- _Work item_
Locate the line that contains "Where should I click to: Select". Retype it and every line after it to the end of the records, exactly, but not the pictures.

- _Records provided_
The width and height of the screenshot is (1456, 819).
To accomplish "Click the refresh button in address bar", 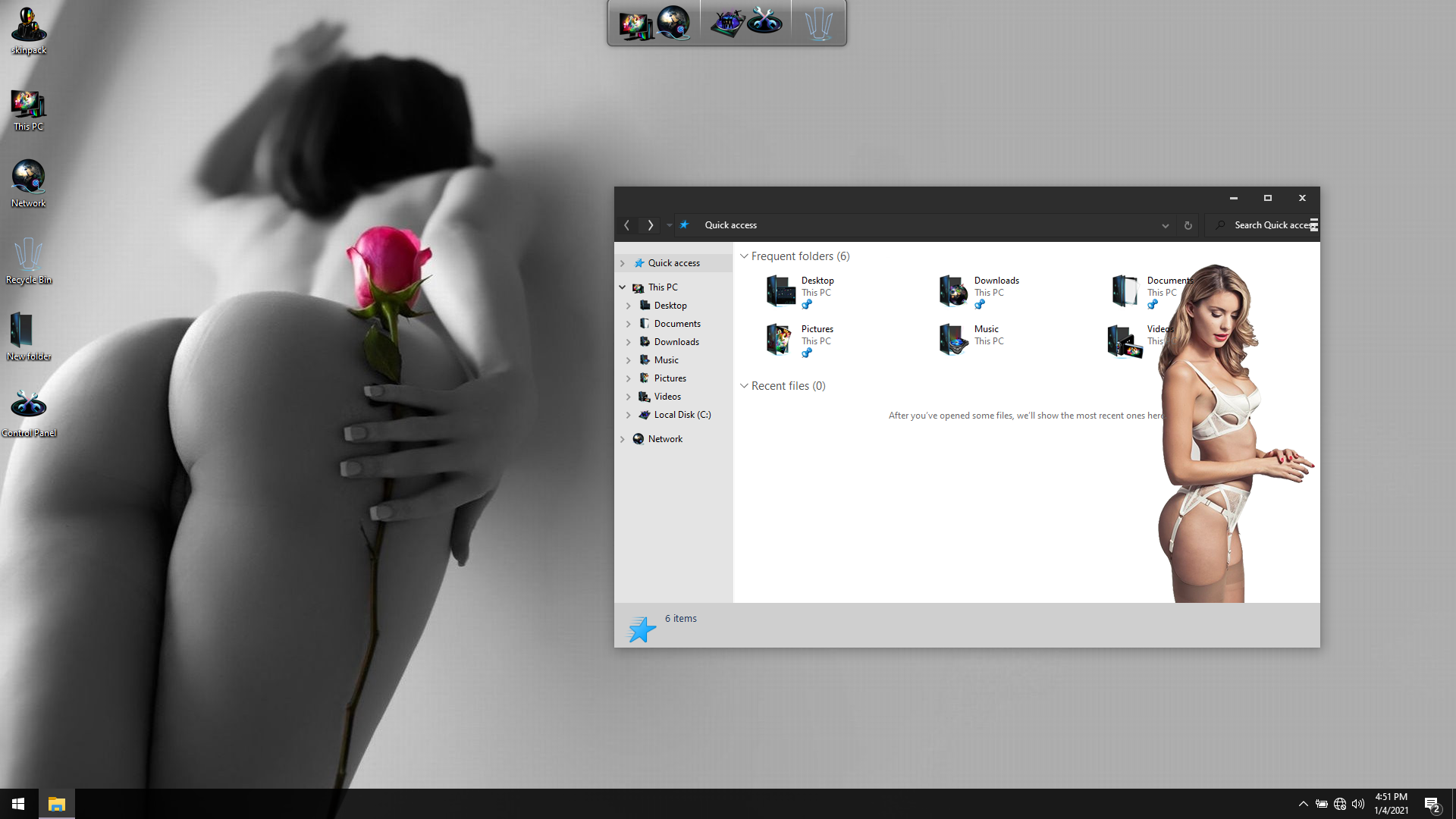I will point(1188,225).
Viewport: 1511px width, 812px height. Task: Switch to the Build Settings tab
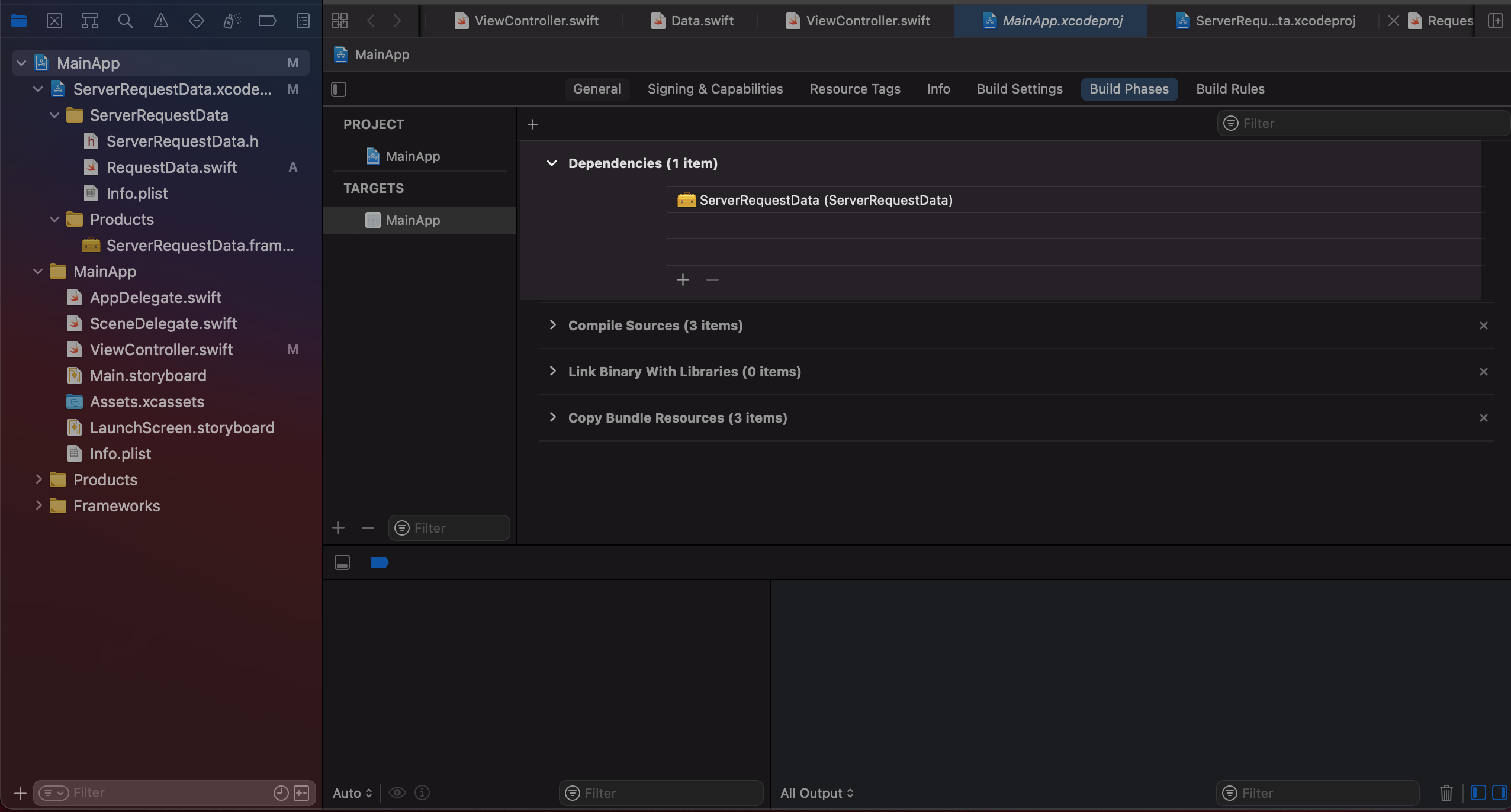tap(1019, 89)
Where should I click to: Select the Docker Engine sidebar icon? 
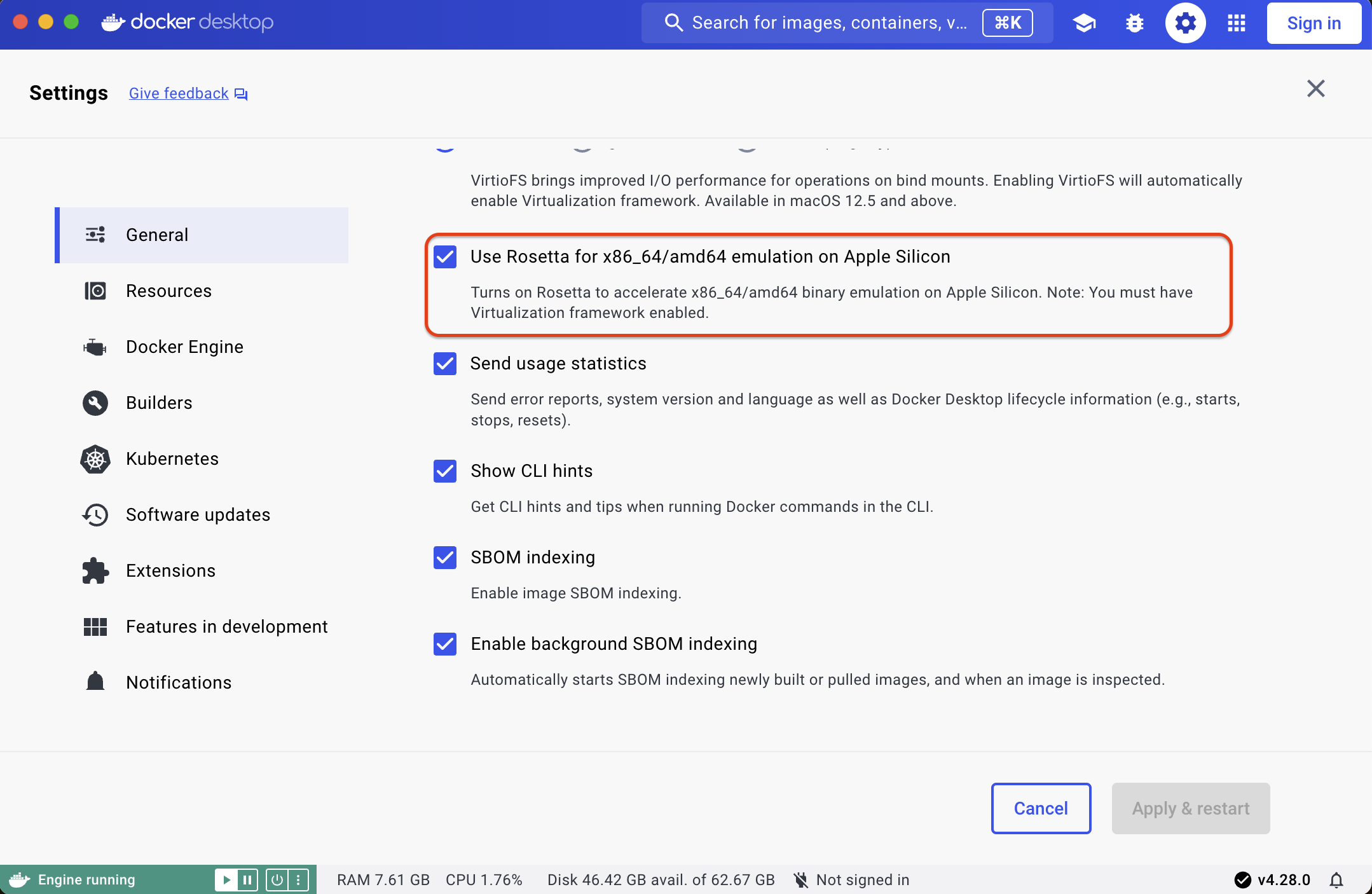(x=94, y=347)
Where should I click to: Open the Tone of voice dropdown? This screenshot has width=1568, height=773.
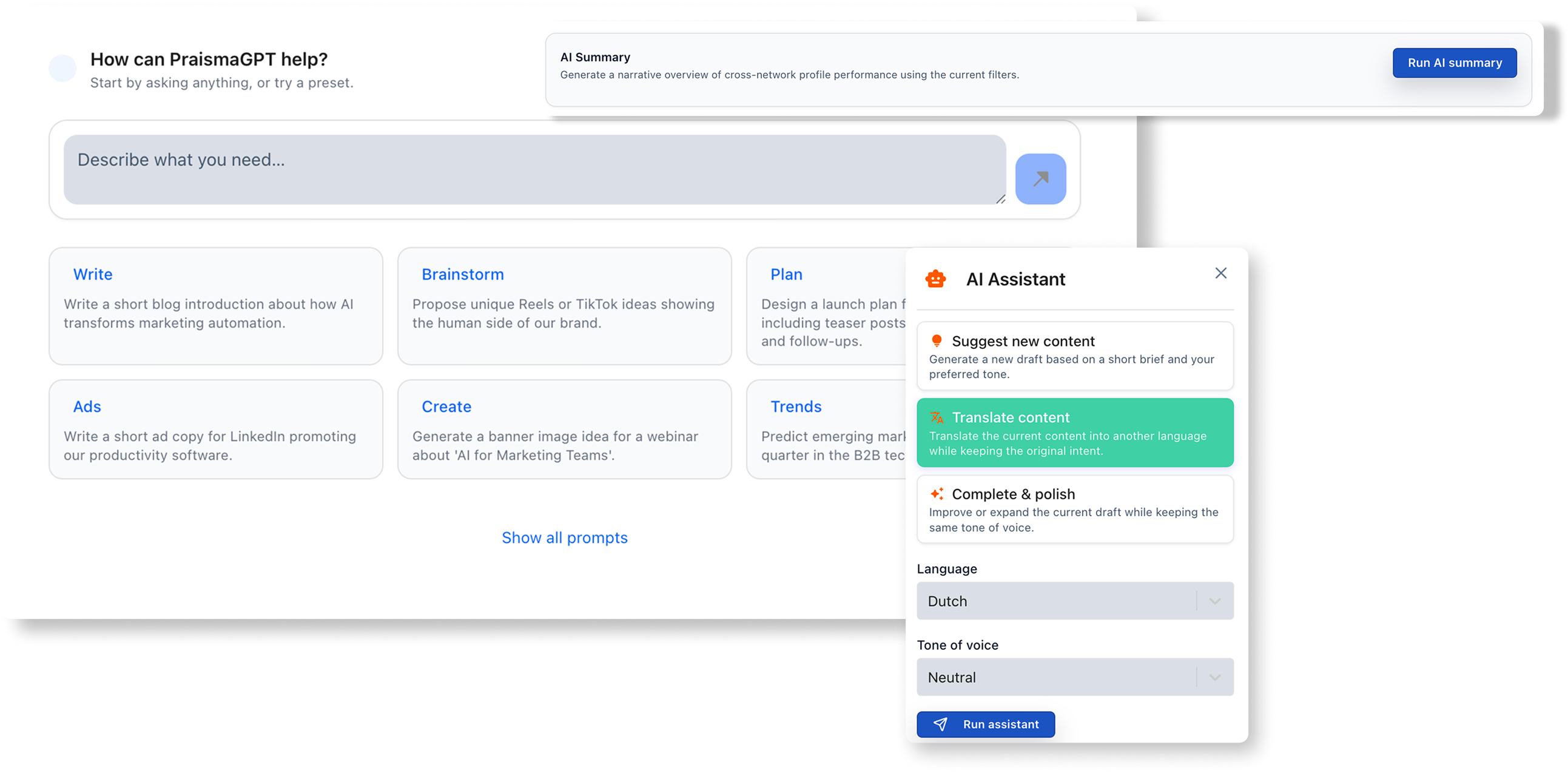1074,677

- _Result of the task_
Where should I click to: Select the Docker Engine sidebar icon? 
(x=94, y=347)
Where should I click to: Open the Tone of voice dropdown? This screenshot has width=1568, height=773.
1074,677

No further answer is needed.